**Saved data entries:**
· · ·
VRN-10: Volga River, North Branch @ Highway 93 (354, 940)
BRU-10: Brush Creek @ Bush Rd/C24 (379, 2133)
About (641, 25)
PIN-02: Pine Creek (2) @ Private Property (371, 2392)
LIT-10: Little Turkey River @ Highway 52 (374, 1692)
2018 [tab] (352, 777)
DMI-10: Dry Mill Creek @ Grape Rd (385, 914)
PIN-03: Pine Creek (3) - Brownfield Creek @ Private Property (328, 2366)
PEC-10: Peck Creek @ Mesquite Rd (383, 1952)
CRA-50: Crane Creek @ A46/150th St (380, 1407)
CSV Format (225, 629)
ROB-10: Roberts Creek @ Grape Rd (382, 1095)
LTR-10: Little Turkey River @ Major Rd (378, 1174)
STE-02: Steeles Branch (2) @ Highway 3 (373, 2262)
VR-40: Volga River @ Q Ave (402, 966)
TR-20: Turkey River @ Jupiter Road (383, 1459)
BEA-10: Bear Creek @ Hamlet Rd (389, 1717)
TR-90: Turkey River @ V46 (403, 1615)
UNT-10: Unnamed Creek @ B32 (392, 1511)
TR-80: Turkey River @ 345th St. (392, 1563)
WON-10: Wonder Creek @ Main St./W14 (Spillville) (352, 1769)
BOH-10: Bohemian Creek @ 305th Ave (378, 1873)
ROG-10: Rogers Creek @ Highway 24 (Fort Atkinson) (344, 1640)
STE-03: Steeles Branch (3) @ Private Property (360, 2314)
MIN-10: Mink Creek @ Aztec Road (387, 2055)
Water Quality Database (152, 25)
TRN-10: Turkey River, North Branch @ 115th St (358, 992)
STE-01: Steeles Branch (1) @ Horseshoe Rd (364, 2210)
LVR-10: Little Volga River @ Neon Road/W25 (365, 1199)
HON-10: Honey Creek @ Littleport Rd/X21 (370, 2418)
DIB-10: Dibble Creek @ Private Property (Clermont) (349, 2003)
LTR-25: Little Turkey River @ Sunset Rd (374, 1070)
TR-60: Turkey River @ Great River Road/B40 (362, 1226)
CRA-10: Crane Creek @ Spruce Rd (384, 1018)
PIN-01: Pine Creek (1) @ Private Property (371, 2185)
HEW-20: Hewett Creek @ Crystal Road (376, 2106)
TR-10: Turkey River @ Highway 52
· · ·
"Steeles" is the string to look for; please copy every line of the records above where it appears.

**Solution to the problem:**
STE-02: Steeles Branch (2) @ Highway 3 (373, 2262)
STE-03: Steeles Branch (3) @ Private Property (360, 2314)
STE-01: Steeles Branch (1) @ Horseshoe Rd (364, 2210)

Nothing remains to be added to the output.